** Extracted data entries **

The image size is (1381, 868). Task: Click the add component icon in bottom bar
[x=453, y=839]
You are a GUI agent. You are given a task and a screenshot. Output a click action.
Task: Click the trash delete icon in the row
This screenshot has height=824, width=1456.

** Brief **
As the exercise requires, copy out the data shown above word for word.

** Solution **
The image size is (1381, 868). Task: Click the add component icon in bottom bar
[x=453, y=839]
You are a GUI agent. You are given a task and a screenshot. Output a click action.
Task: Click the trash delete icon in the row
This screenshot has height=824, width=1456.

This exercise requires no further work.